Vermont Coffee Company raises $142,000 for homeless shelters and food shelves


Amidst their usual production efforts, Vermont Coffee Company teamed up with local organizations, including H.O.P.E, to lead a Covid-19 fundraising campaign last month. The organizations raised $142,000 for local homeless shelters and food shelves.

Middlebury-based Vermont Coffee Company successfully completed its campaign to match funds raised by local nonprofits, resulting in $142,000 given to local homeless shelters and food shelves impacted by the coronavirus pandemic.  

Lily Hinrichsen, brand manager of Vermont Coffee Company, said the widespread impact of the Covid-19 pandemic prompted the creation of the campaign. “We responded quickly to support our neighbors in need of food and shelter when Covid-19 started radically changing our lives,” she wrote in an email to The Campus. 

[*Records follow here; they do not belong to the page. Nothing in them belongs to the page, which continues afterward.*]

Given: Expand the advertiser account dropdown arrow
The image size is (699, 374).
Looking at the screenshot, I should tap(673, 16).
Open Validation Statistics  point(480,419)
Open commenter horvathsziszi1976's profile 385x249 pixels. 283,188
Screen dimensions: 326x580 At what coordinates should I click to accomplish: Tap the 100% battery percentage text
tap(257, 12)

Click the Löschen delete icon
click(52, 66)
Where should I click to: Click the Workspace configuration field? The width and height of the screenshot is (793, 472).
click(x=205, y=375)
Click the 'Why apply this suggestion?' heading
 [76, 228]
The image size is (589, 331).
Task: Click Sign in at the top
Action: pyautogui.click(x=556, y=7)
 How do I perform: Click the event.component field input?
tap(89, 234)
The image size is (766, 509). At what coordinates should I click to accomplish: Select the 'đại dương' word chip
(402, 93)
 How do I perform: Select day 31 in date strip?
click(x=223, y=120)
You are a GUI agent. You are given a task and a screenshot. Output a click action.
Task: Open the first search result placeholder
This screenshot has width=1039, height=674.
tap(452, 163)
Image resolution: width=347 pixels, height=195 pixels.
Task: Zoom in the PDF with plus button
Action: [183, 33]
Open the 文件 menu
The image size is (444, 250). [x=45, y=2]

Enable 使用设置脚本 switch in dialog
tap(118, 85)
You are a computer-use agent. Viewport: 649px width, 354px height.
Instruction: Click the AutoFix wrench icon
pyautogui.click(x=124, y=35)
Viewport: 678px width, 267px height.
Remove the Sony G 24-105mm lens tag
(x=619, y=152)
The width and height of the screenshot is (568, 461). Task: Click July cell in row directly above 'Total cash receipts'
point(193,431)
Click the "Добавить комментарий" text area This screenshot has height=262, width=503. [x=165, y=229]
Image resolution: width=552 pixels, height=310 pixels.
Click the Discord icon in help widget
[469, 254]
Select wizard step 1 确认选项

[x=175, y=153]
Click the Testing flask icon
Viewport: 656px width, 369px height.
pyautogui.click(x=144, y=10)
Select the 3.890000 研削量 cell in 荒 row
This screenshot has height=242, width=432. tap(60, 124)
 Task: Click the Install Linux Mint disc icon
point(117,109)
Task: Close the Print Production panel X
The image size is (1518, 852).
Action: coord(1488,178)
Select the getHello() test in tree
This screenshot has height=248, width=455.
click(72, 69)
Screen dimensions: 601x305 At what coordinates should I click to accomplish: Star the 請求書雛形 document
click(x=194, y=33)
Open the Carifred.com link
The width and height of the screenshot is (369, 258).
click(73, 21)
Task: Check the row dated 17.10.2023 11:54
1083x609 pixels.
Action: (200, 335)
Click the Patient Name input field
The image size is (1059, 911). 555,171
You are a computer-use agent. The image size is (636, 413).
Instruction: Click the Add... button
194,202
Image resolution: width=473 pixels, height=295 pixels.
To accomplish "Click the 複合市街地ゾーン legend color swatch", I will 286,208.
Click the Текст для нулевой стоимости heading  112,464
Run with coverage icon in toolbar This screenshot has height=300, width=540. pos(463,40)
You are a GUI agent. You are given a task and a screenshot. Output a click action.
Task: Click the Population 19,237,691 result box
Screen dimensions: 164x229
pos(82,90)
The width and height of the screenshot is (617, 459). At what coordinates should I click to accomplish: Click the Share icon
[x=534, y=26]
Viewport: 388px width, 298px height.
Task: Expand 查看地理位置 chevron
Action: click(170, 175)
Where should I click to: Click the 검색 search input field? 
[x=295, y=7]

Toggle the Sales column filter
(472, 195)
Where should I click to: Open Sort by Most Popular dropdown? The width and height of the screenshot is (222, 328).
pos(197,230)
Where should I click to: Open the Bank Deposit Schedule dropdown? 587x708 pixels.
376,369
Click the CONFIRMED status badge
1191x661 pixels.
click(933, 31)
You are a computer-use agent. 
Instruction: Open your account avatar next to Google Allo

 The business partnered with organizations such as John Graham Shelter, the Committee on Temporary Shelter (COTS) and Addison County’s H.O.P.E. (Helping Overcome Poverty’s Effects). Vermont Coffee Company matched dollar-for-dollar every donation made towards these organizations with the goal of raising $100,000, a benchmark that was surpassed by almost 50% at the completion of the campaign in early April.  

Jeanne Montross, Executive Director of H.O.P.E., commented on the positive process of working with Vermont Coffee Company in this campaign. “Vermont Coffee Company is a very socially conscious and caring company,” Montross said. “When they offered to do the challenge grant, they did it quickly and efficiently. We met the match quickly as well.”

Jubilee McGill, the John Graham Shelter’s primary coordinator for Covid-19 response, also expressed her gratitude in an interview with The Campus last week. “They’re just a company that’s doing a lot of amazing things in our area pretty much always, but it’s really ramped up in this time,” said McGill. “It’s been amazing to see.” 

Due to the pandemic, food shelves across America are feeling the stress of increased demand and are struggling to replenish their supplies. Donation challenges, such as the one undertaken by Vermont Coffee Company, are a way to ensure that food shelves have the funds to support their communities.

“[The campaign] was really helpful to us because now we need to purchase so much more food for people,” Montross said.  

Although the Vermont Coffee Company has stepped up to bolster the efforts of local nonprofits during this national crisis, they have a long history of philanthropy. The company has long since been known to donate products, funds and time to those in need. “They’re a company that kind of quietly helps out a lot behind the scenes for social and community service providers in the area,” said McGill.

Living in the context of these times, Montross emphasized the importance of empathy.

“Community means people coming together and caring about each other,” Montross said. “It’s about reaching out and thinking of other people. It’s people accepting help when they need it and giving it back when they can do it. Addison County is an amazingly warm, caring, and generous community.” 

Hinrichsen also cited community as the main reason behind the success of their donation challenge. “We couldn’t have done it without the generosity of our Vermont communities.”